======== MATERIAL SHOWN

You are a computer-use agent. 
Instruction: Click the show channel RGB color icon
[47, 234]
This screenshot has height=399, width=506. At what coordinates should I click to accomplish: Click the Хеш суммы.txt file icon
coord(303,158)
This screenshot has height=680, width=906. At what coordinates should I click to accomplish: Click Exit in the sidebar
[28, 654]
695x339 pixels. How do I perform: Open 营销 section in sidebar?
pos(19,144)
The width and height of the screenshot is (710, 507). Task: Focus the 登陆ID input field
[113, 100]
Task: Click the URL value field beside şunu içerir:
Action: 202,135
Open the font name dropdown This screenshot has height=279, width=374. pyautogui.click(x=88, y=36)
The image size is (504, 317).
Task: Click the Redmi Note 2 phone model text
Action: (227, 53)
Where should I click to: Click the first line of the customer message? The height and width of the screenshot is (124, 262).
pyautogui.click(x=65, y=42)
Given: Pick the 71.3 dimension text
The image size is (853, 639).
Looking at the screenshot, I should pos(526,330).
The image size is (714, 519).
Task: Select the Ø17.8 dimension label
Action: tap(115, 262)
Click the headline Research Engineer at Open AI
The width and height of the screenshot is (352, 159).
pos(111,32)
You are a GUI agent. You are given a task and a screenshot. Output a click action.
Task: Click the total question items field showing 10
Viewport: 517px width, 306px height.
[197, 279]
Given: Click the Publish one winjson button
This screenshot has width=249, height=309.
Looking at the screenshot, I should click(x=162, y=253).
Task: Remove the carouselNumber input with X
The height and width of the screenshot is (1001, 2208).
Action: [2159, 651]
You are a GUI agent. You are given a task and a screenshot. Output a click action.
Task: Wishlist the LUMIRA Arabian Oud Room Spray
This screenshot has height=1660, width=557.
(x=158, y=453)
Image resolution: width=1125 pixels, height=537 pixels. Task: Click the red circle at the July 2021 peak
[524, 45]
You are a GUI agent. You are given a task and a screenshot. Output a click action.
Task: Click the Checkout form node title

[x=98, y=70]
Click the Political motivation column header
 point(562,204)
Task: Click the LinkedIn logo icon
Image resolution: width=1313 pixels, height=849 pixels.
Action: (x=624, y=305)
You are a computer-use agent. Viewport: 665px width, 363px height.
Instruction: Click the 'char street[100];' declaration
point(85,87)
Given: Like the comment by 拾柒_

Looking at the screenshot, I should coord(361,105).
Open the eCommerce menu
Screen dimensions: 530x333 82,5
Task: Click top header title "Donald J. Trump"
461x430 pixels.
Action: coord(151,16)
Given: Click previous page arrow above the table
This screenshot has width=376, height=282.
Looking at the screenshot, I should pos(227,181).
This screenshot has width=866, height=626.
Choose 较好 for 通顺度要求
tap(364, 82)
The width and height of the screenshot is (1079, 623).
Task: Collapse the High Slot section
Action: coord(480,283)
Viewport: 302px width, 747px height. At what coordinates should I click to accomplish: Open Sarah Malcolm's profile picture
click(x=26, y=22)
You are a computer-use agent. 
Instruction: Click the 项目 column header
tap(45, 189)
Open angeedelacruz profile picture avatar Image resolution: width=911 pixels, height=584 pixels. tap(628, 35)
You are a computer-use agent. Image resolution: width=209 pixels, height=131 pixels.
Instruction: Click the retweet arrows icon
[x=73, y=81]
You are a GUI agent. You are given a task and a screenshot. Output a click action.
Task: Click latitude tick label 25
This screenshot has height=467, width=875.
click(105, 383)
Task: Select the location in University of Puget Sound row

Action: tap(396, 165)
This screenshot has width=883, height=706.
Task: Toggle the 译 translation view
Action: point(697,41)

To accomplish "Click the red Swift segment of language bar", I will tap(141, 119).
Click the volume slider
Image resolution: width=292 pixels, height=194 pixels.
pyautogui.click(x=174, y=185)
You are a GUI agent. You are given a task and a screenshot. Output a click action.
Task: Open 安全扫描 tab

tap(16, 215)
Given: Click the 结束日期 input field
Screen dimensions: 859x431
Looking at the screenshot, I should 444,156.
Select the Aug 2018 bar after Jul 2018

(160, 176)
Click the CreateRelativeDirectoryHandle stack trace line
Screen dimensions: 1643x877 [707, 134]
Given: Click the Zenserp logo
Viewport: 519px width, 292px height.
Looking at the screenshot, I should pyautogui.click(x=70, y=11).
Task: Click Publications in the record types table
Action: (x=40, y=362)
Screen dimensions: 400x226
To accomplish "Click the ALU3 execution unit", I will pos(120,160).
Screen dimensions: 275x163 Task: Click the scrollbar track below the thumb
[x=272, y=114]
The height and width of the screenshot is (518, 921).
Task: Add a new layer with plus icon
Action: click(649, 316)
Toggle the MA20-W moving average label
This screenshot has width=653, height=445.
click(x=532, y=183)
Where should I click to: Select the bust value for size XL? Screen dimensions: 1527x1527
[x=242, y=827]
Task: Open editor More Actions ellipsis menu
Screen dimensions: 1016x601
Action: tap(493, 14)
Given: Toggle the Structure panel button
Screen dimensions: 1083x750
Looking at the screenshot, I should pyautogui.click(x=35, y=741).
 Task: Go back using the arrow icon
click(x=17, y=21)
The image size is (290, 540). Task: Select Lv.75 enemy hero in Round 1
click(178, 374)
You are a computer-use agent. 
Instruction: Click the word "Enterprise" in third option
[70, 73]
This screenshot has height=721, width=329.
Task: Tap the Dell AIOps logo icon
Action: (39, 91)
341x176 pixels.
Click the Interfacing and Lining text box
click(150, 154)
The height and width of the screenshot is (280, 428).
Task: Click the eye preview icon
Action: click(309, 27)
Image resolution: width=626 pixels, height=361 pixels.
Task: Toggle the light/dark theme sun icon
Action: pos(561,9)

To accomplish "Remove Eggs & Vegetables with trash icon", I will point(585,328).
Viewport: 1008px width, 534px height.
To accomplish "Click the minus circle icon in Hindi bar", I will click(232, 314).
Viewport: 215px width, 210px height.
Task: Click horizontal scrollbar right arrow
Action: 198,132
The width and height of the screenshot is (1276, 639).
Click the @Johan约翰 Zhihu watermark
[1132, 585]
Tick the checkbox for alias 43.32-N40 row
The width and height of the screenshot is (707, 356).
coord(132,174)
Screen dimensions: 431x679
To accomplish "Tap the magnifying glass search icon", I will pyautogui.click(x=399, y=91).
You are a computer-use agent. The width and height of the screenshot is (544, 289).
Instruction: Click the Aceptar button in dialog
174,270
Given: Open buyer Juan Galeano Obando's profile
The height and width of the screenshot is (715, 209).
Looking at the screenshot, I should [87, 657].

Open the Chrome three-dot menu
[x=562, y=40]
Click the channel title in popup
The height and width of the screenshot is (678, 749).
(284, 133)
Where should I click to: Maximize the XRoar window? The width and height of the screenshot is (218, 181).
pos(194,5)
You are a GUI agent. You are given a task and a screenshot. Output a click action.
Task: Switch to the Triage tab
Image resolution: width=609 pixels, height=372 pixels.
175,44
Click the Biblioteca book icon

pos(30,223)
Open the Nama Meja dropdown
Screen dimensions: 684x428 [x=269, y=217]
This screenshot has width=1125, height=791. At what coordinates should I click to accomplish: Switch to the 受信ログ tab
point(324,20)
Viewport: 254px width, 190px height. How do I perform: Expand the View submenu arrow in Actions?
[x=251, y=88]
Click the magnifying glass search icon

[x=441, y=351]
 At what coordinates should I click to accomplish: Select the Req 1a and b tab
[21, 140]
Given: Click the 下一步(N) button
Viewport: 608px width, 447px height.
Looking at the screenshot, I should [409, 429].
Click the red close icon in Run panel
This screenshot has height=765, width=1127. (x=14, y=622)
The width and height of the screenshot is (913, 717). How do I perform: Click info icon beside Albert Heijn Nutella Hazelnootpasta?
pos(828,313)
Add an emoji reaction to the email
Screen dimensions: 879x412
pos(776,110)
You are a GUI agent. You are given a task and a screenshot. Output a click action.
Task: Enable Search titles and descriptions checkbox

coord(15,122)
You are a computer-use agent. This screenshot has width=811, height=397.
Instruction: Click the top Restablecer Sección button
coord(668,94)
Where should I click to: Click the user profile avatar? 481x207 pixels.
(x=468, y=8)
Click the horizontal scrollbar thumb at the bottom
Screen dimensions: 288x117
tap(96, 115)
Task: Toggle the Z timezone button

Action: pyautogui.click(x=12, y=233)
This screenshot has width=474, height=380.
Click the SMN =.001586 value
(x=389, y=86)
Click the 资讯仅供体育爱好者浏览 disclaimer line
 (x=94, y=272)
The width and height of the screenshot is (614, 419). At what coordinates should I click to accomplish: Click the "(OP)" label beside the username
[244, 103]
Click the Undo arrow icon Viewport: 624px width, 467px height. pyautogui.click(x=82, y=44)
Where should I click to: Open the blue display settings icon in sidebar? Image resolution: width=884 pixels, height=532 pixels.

================

WHAT YOU NEED TO DO
Which lines of the records above contain the word "Remove"? Report each one in full.

EXPECTED ANSWER
Task: Remove the carouselNumber input with X
To accomplish "Remove Eggs & Vegetables with trash icon", I will point(585,328).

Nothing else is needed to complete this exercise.